Many of the shows are nearly identical, according to producers, and machine-like in their commitment to the Pittsburgh formula, while others are rural variations, like a string of well-loved travelogues by Kentucky ETV's John Morgan, who took viewers across the state and back into history in "Along Kentucky Eighty." The state network issues an annual video catalogue with some 60 tapes on Kentucky history, geography and folklore.
Urban or rural, these shows seem to connect more directly with their viewers' emotions than most anything the stations have made in 40 years of public TV.
The documentaries are not history, strictly speaking, but "shared memories," said WQED's Nancy Lavin at a PBS annual meeting session that spread the word about the shows. Shared memories, she noted, are also the stuff of the most successful pledge shows of other kinds as well. These documentaries diverge in style, structure and intent from histories of the American Experience type.
In Minneapolis/St. Paul, KTCA has done both kinds. Its "Lost Twin Cities" in March did so well with viewers--8 rating and 14 share--that the station plans to do "Lost Twin Cities II" for the next March pledge drive. "I've never enjoyed a pledge drive more," said Vice President Gerald Richman. "There was a smiling face behind every ringing phone."
KTCA's only local production to draw more viewers was a more traditional historical narrative, "The Dakota Conflict," which had an 8.5 rating and 12 share. Despite the audience, KTCA hasn't run it in pledge. It was about a settler/Native American war that climaxed with the largest mass hanging in U.S. history.
The progenitor of the shared-memories genre is the plain-talking but faintly droll Rick Sebak, WQED's producer/narrator who "sounds like Andy Rooney, but not as grumpy," as WHYY's director of TV broadcasting, David Rubinsohn, describes him. Or like Michael Moore, only not mean.
Sebak's first success in the genre was a 1984 documentary for South Carolina ETV, where he worked then. The subject was the Shag, which he says is a slow jitterbug that Carolinians can't stop dancing.
When Sebak interviewed for his job in Pittsburgh three years later, he recalls, Executive Producer Nancy Lavin told him, "We'll have to find something here like 'Shag.' "
The first something was "The Mon, the Al and the O," about the Monongahela and Allegheny rivers and the Ohio, which they create at their confluence in Pittsburgh.
The second was "Kennywood Memories," in 1988, which permanently established amusement parks as five-star nostalgia material. (Sebak says he got a call from a producer in another city who had been inspired to do an amusement park show, too. What was it called? "Riverside Memories.")
Then in 1989 came "Things That Aren't There Anymore," and since then Lavin has sent Sebak and other producers into the streets to do award-winning shows about Pittsburgh churches and temples, the black community along Wylie Avenue, "Downtown Pittsburgh" (which broke station records with a 12.3 rating/16 share in November 1992), Pennylvania diners, and more.
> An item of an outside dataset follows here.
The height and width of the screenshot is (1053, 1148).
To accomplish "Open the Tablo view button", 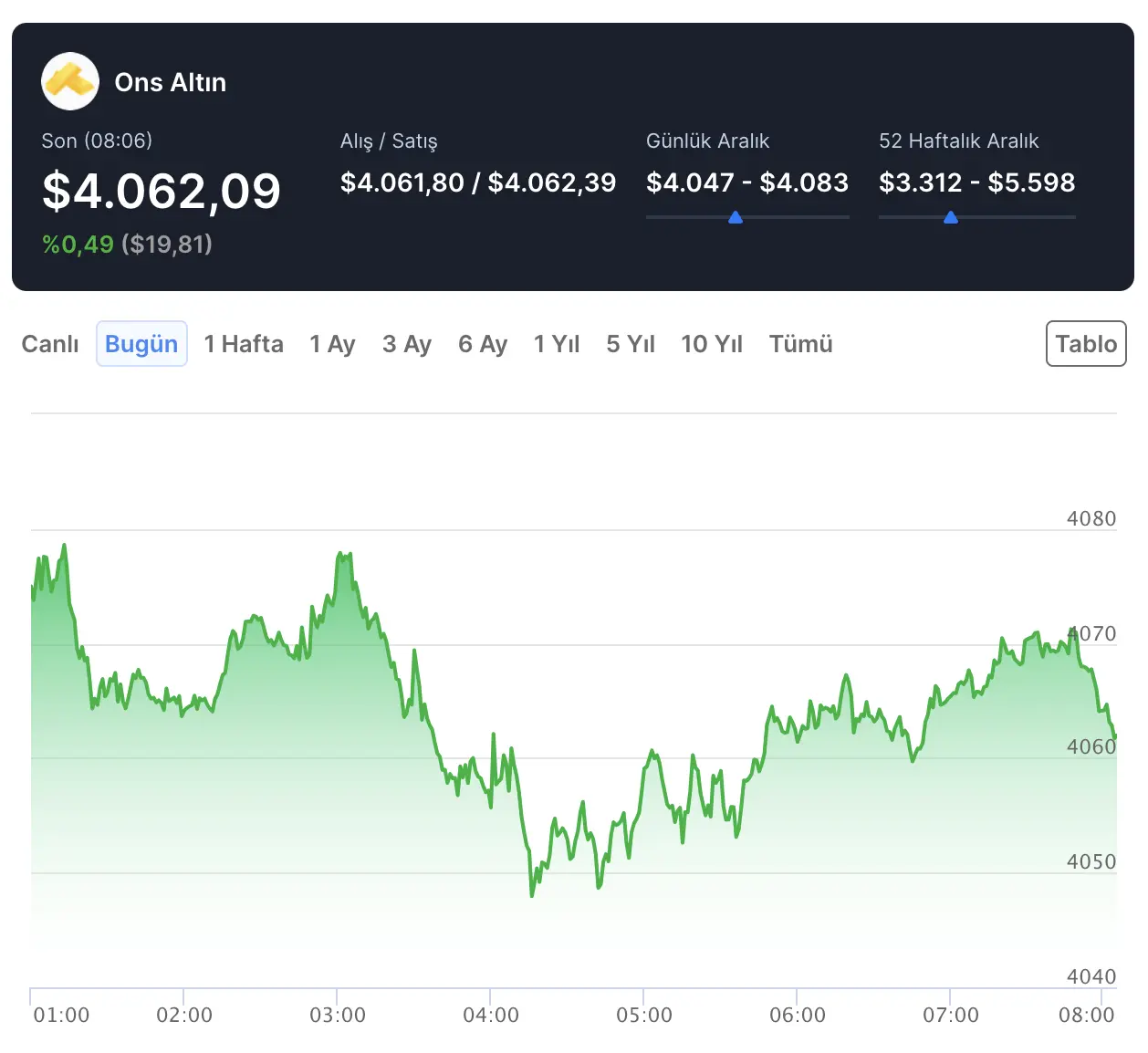I will click(x=1086, y=344).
For December pledge, Sebak is shooting "Houses Around Here." He would include a segment or two on haunted houses, if he wasn't saving them for a show of their own.
Sebak's also got a yen to do "Eating Pittsburgh," though he has already frittered away some high-caloric material, zooming in on the corndogs at Kennywood and the piroghies made by Ukrainian Catholics, and devoting an extraordinarily large helping of "Things That" to the Isaly's ice cream shops. He admits the diner show was one long pig-out.
The idiosyncratic choices fit with Sebak's working style, which contrasts with the stereotype of ultra-deliberate PTV production. "We tend to do the shows with a lot of the research done on the run, and it's worked out okay so far," he says. "I trust my gut a lot. I have a crew for three or four weeks. Some days, I say 'let's go and see what's there.' "
Though some local history shows already have gone national as PBS specials, the genre takes its next inevitable step during pledge drives in March [1995] with a pledge special, "Remember When," commissioned by PBS and now being produced by WHYY, Philadelphia.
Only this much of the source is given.